*REQUIREMENT*. Spot each line in the data below containing "with" and copy it.

Stored data entries
+--
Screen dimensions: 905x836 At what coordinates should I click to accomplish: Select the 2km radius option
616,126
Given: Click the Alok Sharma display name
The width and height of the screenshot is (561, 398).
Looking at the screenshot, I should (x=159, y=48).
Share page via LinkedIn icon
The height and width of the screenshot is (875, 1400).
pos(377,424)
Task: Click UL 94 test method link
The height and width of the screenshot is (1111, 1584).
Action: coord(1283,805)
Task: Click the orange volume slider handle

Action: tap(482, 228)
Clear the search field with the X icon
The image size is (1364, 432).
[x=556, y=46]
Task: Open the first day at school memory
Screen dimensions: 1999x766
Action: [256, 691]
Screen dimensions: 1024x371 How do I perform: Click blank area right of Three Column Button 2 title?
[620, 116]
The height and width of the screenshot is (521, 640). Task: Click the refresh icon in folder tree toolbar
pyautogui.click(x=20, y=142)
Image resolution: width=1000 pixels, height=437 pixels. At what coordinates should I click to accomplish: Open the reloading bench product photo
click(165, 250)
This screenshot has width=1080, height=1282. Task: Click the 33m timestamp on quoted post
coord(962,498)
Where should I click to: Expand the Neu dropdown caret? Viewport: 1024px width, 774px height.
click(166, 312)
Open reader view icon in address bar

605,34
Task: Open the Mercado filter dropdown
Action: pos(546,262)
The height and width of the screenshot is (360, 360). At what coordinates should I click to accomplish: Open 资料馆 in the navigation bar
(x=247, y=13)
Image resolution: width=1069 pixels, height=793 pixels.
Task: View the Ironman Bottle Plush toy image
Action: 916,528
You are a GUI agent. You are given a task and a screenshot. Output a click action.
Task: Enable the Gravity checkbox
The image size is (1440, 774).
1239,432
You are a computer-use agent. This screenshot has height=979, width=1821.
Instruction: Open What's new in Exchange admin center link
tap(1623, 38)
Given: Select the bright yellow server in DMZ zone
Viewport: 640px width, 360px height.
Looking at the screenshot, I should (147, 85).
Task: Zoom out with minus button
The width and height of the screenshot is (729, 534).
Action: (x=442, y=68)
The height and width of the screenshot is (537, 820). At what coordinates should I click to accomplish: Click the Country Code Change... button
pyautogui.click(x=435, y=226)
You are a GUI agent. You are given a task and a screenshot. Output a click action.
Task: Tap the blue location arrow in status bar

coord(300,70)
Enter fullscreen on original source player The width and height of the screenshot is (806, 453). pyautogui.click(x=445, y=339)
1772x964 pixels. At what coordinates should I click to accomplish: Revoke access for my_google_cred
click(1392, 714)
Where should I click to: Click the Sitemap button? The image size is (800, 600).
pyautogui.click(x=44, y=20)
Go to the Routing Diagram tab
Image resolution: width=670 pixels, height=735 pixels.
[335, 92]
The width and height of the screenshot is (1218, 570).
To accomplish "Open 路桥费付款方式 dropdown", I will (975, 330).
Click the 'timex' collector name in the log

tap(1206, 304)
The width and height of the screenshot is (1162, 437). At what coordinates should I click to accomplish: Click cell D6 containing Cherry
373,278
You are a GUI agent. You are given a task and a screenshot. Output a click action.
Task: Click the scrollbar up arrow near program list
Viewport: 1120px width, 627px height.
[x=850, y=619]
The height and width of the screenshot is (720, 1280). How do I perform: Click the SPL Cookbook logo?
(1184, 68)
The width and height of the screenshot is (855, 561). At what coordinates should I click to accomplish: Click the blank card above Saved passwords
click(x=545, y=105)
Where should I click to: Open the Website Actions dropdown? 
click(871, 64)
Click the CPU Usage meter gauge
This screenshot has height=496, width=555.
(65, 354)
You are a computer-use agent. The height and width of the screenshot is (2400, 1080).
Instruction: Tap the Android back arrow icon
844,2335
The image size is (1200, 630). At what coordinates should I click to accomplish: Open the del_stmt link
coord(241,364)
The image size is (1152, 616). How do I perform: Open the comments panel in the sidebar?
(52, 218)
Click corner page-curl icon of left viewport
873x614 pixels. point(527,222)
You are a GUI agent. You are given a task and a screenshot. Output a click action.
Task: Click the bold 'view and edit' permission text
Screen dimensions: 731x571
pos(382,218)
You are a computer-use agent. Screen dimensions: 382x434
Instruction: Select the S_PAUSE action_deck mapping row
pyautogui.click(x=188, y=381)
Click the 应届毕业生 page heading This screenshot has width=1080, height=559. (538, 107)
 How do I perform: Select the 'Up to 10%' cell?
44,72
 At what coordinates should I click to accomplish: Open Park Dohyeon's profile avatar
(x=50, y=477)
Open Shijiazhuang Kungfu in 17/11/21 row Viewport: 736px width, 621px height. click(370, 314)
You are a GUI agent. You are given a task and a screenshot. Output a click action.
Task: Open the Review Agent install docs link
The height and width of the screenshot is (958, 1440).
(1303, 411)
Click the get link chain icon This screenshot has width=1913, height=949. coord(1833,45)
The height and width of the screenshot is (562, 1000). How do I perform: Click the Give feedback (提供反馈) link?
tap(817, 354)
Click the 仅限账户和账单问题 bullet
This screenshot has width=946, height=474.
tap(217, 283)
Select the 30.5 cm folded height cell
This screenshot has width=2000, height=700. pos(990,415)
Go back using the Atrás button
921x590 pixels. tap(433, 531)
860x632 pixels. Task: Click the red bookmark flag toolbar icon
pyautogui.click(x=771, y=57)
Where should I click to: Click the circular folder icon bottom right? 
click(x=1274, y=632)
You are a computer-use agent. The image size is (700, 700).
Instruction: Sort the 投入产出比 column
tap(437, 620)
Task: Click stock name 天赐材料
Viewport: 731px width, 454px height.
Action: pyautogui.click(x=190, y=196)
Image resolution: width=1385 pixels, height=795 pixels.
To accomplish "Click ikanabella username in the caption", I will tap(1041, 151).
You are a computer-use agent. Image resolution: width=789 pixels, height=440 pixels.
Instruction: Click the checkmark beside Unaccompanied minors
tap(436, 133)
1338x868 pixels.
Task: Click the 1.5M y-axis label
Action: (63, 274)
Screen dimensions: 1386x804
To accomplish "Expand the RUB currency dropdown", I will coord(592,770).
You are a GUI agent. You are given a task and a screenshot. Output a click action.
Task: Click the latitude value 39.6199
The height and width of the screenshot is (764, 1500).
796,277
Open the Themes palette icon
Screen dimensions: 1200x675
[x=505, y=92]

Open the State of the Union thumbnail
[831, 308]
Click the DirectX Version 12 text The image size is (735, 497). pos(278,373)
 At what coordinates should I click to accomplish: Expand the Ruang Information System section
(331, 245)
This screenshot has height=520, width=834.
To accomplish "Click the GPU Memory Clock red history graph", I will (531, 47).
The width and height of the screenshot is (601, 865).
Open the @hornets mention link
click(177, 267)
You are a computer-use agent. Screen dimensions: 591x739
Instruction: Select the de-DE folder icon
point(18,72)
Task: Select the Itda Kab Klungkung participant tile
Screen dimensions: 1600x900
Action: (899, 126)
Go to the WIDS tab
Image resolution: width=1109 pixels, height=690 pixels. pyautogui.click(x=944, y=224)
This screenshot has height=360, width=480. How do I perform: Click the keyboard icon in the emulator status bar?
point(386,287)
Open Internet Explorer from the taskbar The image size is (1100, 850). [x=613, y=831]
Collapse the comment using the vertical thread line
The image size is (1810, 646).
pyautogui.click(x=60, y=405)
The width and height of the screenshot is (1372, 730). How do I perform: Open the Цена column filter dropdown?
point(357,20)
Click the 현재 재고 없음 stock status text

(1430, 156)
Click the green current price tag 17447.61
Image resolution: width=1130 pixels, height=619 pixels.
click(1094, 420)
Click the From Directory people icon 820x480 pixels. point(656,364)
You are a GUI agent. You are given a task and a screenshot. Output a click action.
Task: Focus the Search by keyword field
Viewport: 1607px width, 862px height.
+--
*TASK ANSWER*.
Clear the search field with the X icon
Task: Zoom out with minus button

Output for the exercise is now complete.